__WHAT YOU NEED TO DO__:
Exact copies of all the entries are needed.

__Dataset entries__:
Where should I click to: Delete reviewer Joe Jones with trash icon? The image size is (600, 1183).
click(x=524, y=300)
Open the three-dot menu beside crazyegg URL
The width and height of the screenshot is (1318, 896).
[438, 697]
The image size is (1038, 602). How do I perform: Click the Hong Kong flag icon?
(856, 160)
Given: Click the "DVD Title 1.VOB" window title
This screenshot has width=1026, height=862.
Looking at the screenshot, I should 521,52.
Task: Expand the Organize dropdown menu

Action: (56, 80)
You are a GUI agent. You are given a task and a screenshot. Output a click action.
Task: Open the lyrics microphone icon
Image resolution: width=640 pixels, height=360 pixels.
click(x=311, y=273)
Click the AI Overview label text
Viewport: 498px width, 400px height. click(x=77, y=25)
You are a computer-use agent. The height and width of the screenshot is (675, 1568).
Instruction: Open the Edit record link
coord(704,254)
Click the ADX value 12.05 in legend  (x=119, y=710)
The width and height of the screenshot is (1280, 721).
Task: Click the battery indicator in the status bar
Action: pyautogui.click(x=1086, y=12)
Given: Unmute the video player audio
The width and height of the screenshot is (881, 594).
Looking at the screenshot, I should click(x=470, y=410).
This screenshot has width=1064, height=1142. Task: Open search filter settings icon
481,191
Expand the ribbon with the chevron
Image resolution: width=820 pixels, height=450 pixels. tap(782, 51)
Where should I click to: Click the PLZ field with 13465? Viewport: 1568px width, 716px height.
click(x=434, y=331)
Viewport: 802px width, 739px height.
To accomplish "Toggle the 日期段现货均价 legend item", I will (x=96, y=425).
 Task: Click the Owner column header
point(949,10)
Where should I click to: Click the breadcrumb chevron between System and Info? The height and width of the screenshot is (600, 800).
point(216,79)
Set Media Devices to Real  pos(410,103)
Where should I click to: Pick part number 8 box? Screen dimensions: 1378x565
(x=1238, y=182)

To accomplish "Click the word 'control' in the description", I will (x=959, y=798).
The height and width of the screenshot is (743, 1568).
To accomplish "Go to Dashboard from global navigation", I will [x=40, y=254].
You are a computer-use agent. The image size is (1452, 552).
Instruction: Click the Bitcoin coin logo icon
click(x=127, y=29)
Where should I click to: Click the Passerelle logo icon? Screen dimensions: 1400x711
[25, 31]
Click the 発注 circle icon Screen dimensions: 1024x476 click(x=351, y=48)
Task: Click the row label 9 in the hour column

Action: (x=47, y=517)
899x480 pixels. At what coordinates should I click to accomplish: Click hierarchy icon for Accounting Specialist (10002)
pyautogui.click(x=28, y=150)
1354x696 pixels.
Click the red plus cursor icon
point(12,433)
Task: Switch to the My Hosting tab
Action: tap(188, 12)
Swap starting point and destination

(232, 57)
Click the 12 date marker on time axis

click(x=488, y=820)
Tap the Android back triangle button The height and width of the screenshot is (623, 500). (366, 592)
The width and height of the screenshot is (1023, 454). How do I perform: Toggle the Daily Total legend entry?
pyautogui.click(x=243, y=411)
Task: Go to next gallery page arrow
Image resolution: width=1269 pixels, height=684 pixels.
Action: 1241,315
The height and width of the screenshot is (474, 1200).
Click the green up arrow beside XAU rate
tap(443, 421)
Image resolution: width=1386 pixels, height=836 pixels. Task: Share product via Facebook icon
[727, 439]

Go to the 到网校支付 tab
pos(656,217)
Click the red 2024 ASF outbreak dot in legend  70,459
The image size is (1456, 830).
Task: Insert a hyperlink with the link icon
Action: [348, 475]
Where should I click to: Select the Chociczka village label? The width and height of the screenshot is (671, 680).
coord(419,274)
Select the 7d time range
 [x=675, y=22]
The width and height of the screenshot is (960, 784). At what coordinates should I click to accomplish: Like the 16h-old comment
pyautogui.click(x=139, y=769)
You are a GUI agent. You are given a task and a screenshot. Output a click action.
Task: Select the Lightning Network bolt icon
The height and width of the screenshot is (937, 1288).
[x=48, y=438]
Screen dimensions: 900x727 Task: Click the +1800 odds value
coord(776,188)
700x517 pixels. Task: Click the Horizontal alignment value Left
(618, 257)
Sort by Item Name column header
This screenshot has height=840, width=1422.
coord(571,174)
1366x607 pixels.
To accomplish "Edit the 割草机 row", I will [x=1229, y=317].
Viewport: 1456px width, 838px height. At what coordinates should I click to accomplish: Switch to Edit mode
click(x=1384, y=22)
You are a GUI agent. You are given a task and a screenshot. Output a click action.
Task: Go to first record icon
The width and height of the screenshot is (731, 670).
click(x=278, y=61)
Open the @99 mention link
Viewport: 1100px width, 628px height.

__SOLUTION TO THE PROBLEM__:
Where should I click to: Delete reviewer Joe Jones with trash icon? The image size is (600, 1183).
click(x=524, y=300)
Open the three-dot menu beside crazyegg URL
The width and height of the screenshot is (1318, 896).
[438, 697]
The image size is (1038, 602). How do I perform: Click the Hong Kong flag icon?
(856, 160)
Given: Click the "DVD Title 1.VOB" window title
This screenshot has width=1026, height=862.
Looking at the screenshot, I should 521,52.
Task: Expand the Organize dropdown menu

Action: (56, 80)
You are a GUI agent. You are given a task and a screenshot. Output a click action.
Task: Open the lyrics microphone icon
Image resolution: width=640 pixels, height=360 pixels.
click(x=311, y=273)
Click the AI Overview label text
Viewport: 498px width, 400px height. click(x=77, y=25)
You are a computer-use agent. The height and width of the screenshot is (675, 1568).
Instruction: Open the Edit record link
coord(704,254)
Click the ADX value 12.05 in legend  (x=119, y=710)
The width and height of the screenshot is (1280, 721).
Task: Click the battery indicator in the status bar
Action: pyautogui.click(x=1086, y=12)
Given: Unmute the video player audio
The width and height of the screenshot is (881, 594).
Looking at the screenshot, I should click(x=470, y=410).
This screenshot has width=1064, height=1142. Task: Open search filter settings icon
481,191
Expand the ribbon with the chevron
Image resolution: width=820 pixels, height=450 pixels. tap(782, 51)
Where should I click to: Click the PLZ field with 13465? Viewport: 1568px width, 716px height.
click(x=434, y=331)
Viewport: 802px width, 739px height.
To accomplish "Toggle the 日期段现货均价 legend item", I will (x=96, y=425).
 Task: Click the Owner column header
point(949,10)
Where should I click to: Click the breadcrumb chevron between System and Info? The height and width of the screenshot is (600, 800).
point(216,79)
Set Media Devices to Real  pos(410,103)
Where should I click to: Pick part number 8 box? Screen dimensions: 1378x565
(x=1238, y=182)

To accomplish "Click the word 'control' in the description", I will (x=959, y=798).
The height and width of the screenshot is (743, 1568).
To accomplish "Go to Dashboard from global navigation", I will [x=40, y=254].
You are a computer-use agent. The image size is (1452, 552).
Instruction: Click the Bitcoin coin logo icon
click(x=127, y=29)
Where should I click to: Click the Passerelle logo icon? Screen dimensions: 1400x711
[25, 31]
Click the 発注 circle icon Screen dimensions: 1024x476 click(x=351, y=48)
Task: Click the row label 9 in the hour column

Action: (x=47, y=517)
899x480 pixels. At what coordinates should I click to accomplish: Click hierarchy icon for Accounting Specialist (10002)
pyautogui.click(x=28, y=150)
1354x696 pixels.
Click the red plus cursor icon
point(12,433)
Task: Switch to the My Hosting tab
Action: tap(188, 12)
Swap starting point and destination

(232, 57)
Click the 12 date marker on time axis

click(x=488, y=820)
Tap the Android back triangle button The height and width of the screenshot is (623, 500). (366, 592)
The width and height of the screenshot is (1023, 454). How do I perform: Toggle the Daily Total legend entry?
pyautogui.click(x=243, y=411)
Task: Go to next gallery page arrow
Image resolution: width=1269 pixels, height=684 pixels.
Action: 1241,315
The height and width of the screenshot is (474, 1200).
Click the green up arrow beside XAU rate
tap(443, 421)
Image resolution: width=1386 pixels, height=836 pixels. Task: Share product via Facebook icon
[727, 439]

Go to the 到网校支付 tab
pos(656,217)
Click the red 2024 ASF outbreak dot in legend  70,459
The image size is (1456, 830).
Task: Insert a hyperlink with the link icon
Action: [348, 475]
Where should I click to: Select the Chociczka village label? The width and height of the screenshot is (671, 680).
coord(419,274)
Select the 7d time range
 [x=675, y=22]
The width and height of the screenshot is (960, 784). At what coordinates should I click to accomplish: Like the 16h-old comment
pyautogui.click(x=139, y=769)
You are a GUI agent. You are given a task and a screenshot. Output a click action.
Task: Select the Lightning Network bolt icon
The height and width of the screenshot is (937, 1288).
[x=48, y=438]
Screen dimensions: 900x727 Task: Click the +1800 odds value
coord(776,188)
700x517 pixels. Task: Click the Horizontal alignment value Left
(618, 257)
Sort by Item Name column header
This screenshot has height=840, width=1422.
coord(571,174)
1366x607 pixels.
To accomplish "Edit the 割草机 row", I will [x=1229, y=317].
Viewport: 1456px width, 838px height. At what coordinates should I click to accomplish: Switch to Edit mode
click(x=1384, y=22)
You are a GUI agent. You are given a task and a screenshot. Output a click action.
Task: Go to first record icon
The width and height of the screenshot is (731, 670).
click(x=278, y=61)
Open the @99 mention link
Viewport: 1100px width, 628px height.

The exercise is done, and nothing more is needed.